=== WORK TO BE COMPLETED ===
In the listing below, report each line that contains the string "dimensions".

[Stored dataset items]
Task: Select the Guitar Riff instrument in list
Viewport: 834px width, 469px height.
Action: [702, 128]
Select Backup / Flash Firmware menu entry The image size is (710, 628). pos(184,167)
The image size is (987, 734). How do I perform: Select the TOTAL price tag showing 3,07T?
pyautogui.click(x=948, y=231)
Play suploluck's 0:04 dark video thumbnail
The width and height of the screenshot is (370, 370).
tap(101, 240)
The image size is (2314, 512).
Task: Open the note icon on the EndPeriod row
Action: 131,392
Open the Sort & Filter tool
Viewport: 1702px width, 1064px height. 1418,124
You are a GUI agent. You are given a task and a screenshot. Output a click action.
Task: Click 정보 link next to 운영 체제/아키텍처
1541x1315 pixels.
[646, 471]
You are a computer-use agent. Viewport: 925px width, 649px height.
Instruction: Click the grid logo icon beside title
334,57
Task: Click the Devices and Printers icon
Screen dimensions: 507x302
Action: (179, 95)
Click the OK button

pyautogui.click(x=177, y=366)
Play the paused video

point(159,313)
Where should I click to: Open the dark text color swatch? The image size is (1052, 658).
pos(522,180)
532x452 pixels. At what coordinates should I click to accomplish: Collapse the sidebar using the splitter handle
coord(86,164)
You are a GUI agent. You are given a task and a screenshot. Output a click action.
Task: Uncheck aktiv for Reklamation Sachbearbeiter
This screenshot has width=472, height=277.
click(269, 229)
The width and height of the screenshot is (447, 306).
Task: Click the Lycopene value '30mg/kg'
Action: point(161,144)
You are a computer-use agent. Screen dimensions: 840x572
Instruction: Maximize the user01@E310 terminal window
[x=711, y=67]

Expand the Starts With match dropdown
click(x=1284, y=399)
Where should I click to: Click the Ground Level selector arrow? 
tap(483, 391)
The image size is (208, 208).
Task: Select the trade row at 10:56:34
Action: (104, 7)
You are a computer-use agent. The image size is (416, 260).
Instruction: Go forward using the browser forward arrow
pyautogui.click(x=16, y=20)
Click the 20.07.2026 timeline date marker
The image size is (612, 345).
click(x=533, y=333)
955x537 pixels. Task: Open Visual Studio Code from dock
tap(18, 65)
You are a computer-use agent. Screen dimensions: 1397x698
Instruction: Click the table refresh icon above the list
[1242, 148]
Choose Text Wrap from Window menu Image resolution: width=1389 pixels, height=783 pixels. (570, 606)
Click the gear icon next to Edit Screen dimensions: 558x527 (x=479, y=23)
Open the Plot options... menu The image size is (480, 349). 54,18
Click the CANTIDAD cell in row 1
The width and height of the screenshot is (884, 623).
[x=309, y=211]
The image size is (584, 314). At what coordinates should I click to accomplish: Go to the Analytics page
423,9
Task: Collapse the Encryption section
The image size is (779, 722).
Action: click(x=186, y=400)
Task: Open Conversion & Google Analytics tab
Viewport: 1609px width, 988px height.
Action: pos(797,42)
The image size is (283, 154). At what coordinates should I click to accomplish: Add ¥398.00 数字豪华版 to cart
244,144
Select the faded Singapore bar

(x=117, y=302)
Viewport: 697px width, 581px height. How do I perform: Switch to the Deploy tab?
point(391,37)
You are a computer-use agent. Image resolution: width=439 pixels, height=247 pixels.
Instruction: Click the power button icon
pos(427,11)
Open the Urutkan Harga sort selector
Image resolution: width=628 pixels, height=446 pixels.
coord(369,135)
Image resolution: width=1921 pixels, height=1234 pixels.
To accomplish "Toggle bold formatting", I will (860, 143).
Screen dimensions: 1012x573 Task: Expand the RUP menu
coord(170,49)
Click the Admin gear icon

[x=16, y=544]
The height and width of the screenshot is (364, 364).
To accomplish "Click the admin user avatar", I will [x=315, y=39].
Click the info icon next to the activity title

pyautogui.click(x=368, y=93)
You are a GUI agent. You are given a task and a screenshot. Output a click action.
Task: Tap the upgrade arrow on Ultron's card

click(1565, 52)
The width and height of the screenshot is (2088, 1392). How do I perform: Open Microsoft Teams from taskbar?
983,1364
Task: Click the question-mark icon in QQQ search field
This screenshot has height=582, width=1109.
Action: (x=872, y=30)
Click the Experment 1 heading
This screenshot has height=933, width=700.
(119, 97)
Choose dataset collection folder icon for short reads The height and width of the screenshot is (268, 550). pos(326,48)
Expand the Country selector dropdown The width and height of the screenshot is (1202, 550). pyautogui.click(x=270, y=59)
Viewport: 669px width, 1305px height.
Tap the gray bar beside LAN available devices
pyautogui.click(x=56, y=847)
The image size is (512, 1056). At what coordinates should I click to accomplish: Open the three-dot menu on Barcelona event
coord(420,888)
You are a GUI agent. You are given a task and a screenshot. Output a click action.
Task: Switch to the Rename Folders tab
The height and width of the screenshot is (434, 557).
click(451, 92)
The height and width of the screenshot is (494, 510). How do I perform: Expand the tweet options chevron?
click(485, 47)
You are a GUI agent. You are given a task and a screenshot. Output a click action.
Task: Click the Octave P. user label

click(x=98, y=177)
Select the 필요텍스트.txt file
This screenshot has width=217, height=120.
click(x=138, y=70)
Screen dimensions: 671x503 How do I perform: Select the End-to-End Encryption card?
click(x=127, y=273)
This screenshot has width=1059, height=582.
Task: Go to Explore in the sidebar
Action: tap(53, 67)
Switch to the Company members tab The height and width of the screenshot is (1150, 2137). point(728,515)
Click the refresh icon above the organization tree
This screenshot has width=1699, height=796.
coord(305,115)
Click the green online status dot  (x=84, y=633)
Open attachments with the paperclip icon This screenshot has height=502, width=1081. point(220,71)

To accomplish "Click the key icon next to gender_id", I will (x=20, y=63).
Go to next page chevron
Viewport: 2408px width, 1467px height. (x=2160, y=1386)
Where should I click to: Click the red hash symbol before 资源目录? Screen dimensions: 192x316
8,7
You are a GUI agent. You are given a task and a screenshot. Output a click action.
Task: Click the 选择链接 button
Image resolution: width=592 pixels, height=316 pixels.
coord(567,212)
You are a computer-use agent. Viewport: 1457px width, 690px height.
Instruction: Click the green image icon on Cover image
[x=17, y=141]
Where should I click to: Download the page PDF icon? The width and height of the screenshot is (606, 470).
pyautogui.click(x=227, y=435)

=== REPLY ===
Screen dimensions: 507x302
You are a computer-use agent. Screen dimensions: 840x572
You are a computer-use agent. Screen dimensions: 1397x698
Click the gear icon next to Edit Screen dimensions: 558x527 (x=479, y=23)
Screen dimensions: 1012x573 Task: Expand the RUP menu
Screen dimensions: 671x503 How do I perform: Select the End-to-End Encryption card?
Where should I click to: Click the red hash symbol before 资源目录? Screen dimensions: 192x316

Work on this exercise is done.